Restate word for word only the lines from the one with "You are a computer-use agent. The" through the end of the records; no pictures belong in the copy.

(Material for the task):
********
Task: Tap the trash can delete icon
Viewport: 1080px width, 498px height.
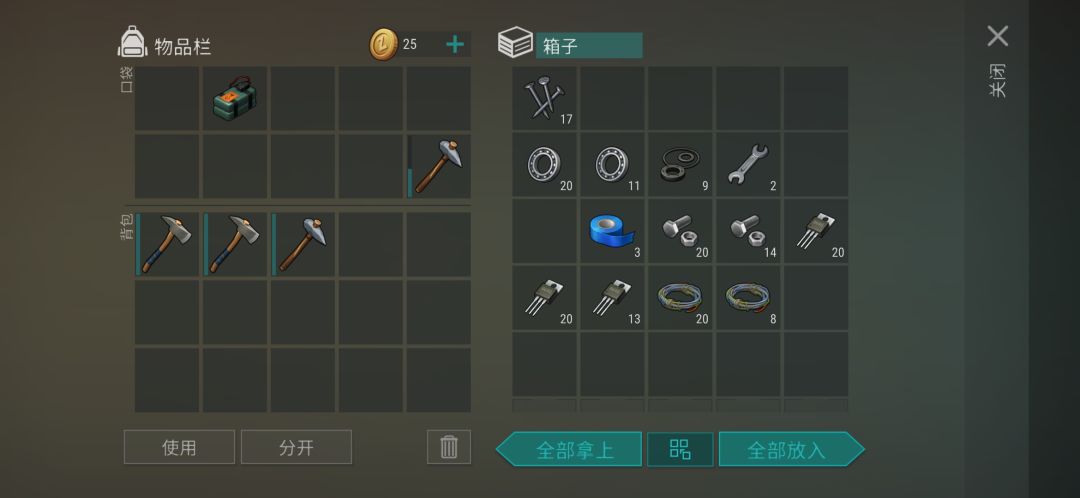Action: 449,447
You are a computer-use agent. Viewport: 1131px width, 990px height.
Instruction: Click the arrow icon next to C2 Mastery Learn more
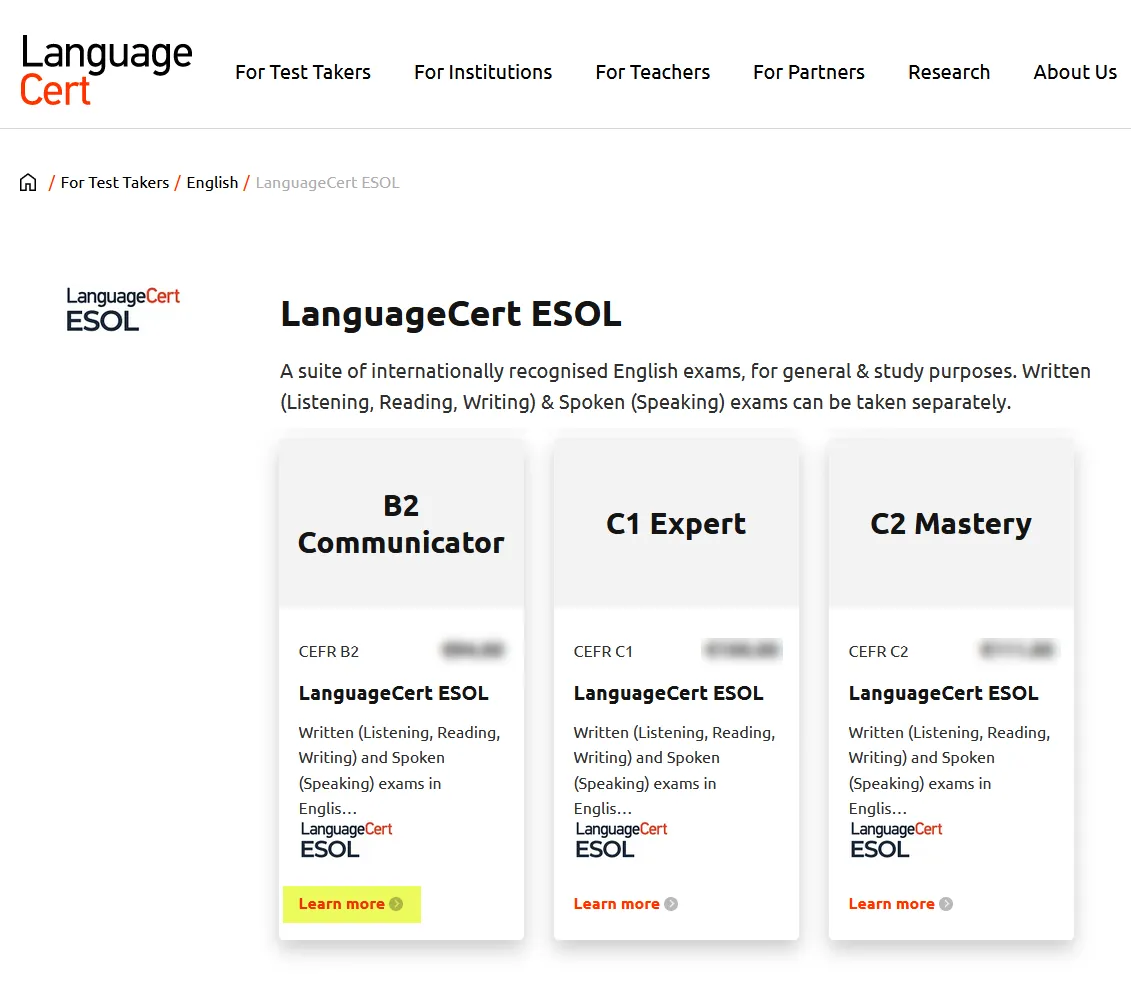tap(946, 903)
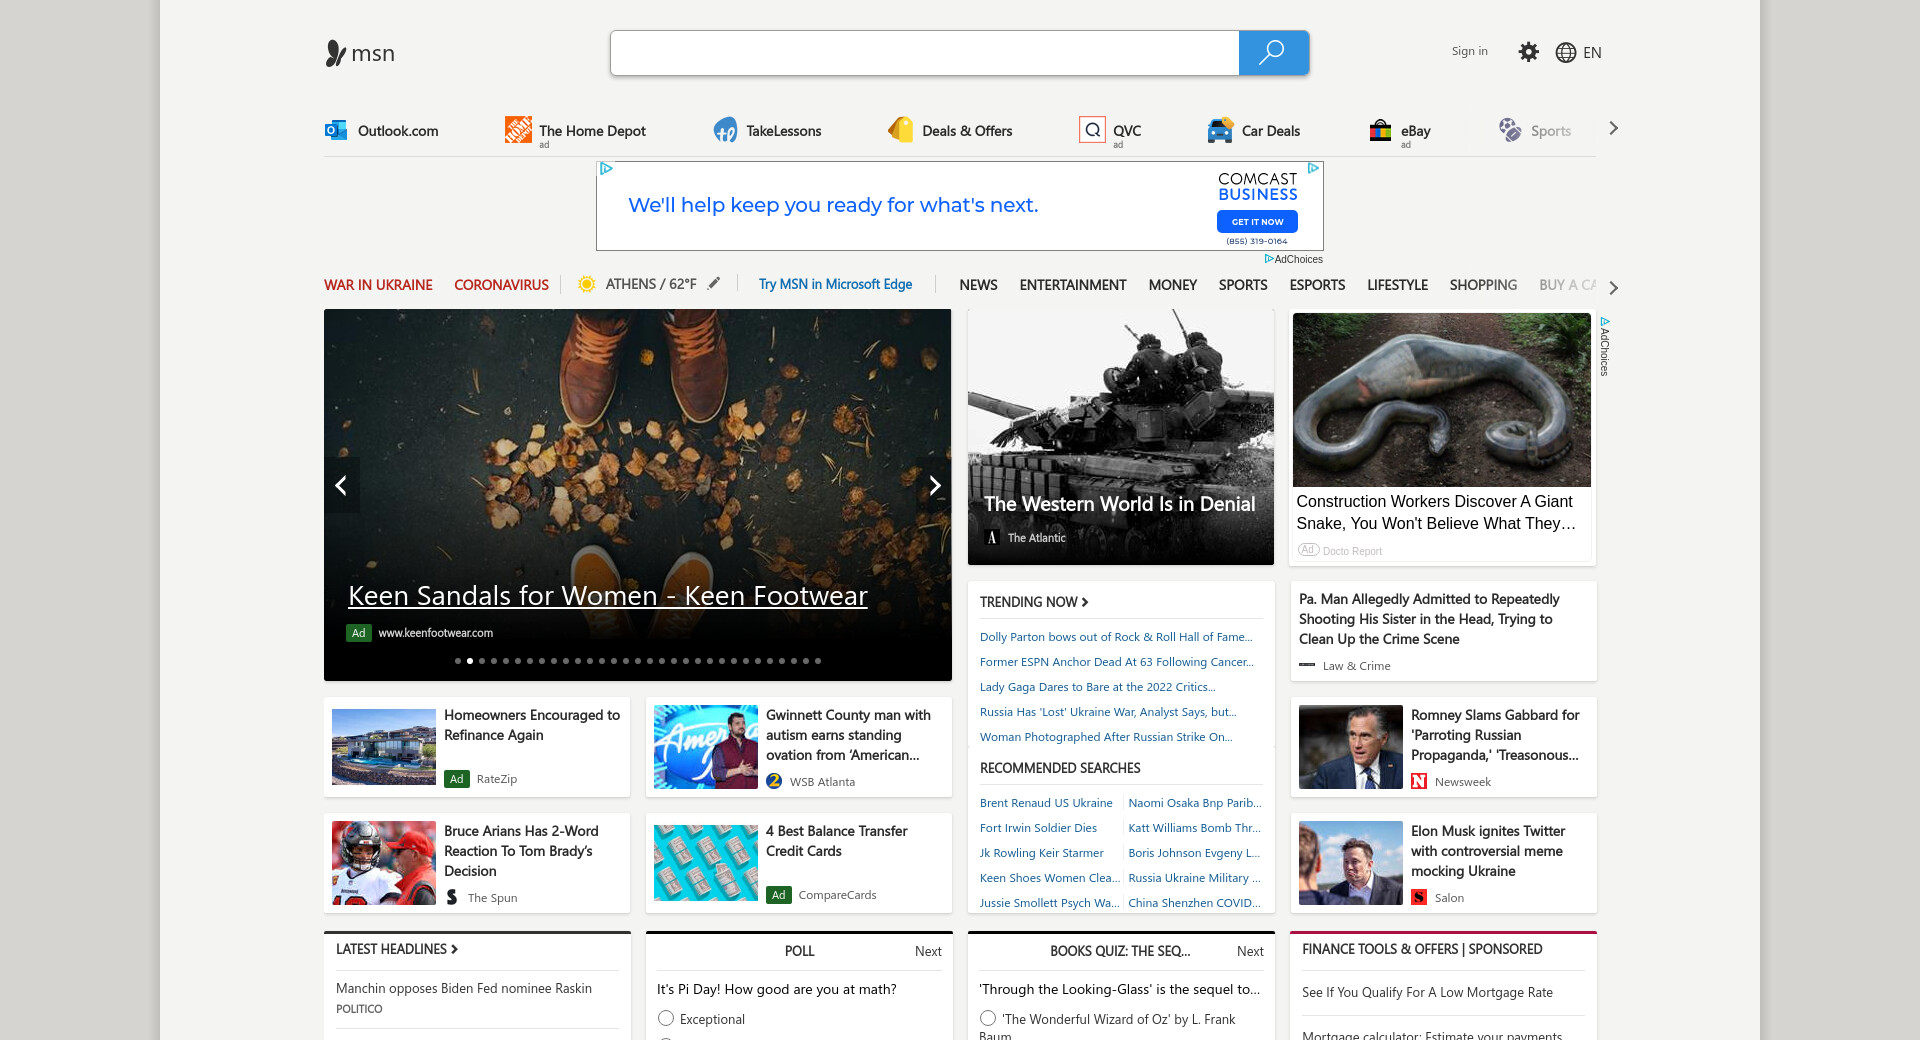Open the Car Deals shortcut icon

[1220, 130]
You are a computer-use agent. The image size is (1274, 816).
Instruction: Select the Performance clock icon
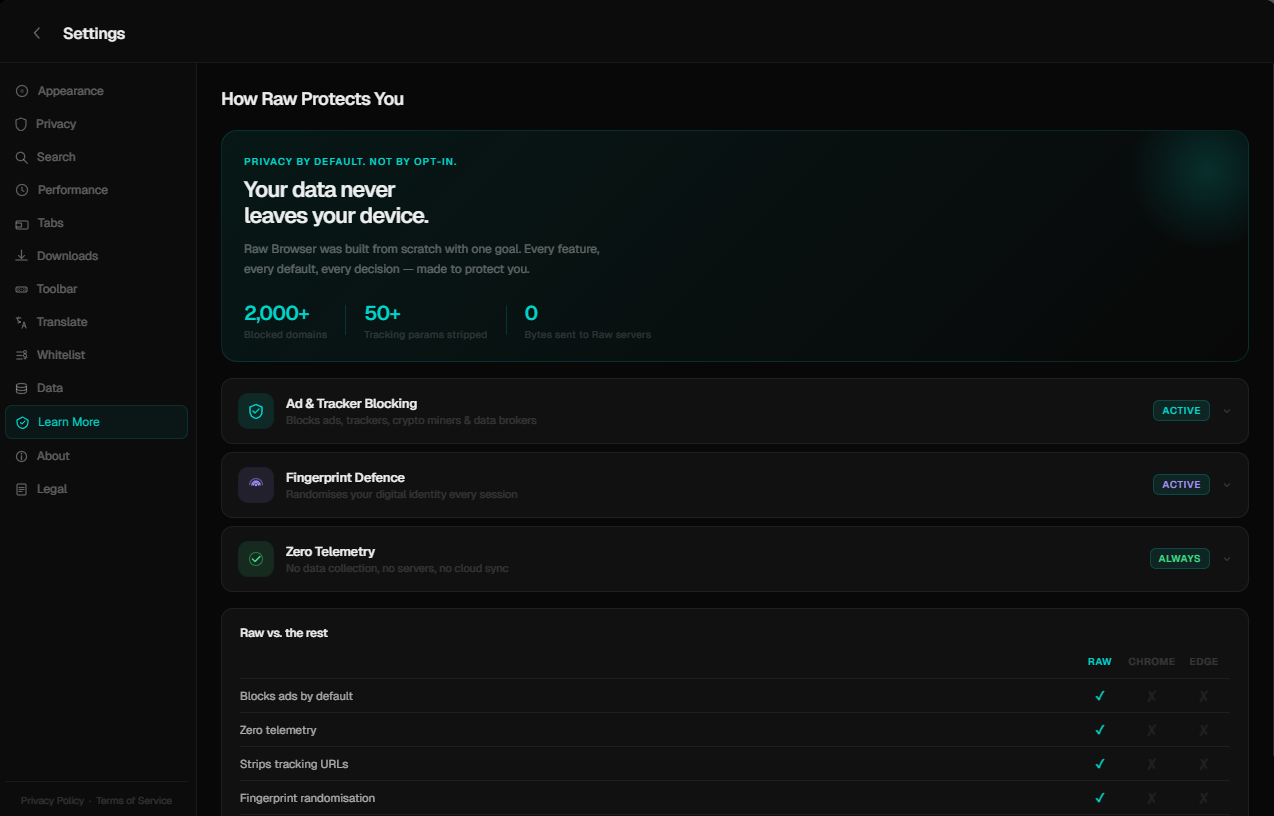[x=21, y=189]
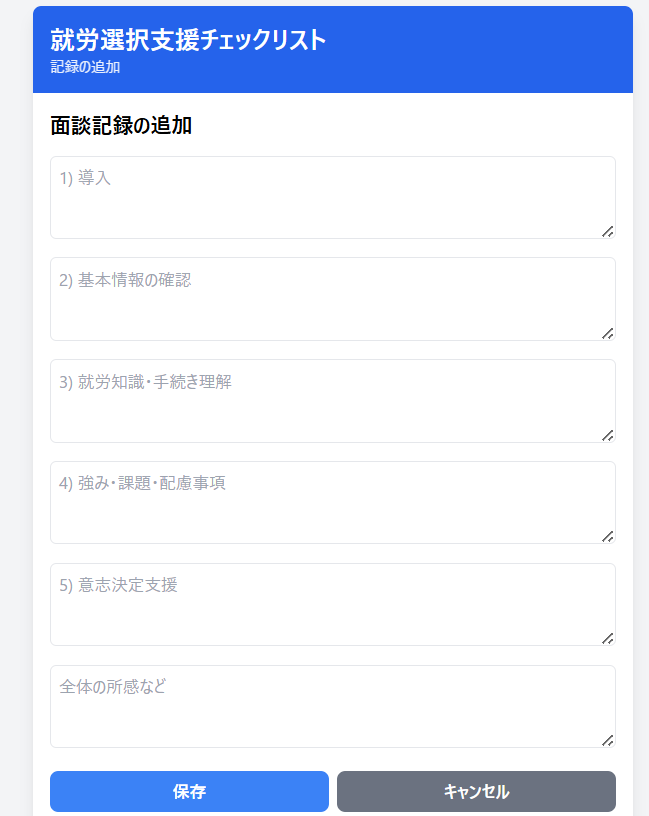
********
(Result for this exercise):
You are a computer-use agent. The image size is (1274, 816).
Instruction: Select the Performance clock icon
[x=21, y=189]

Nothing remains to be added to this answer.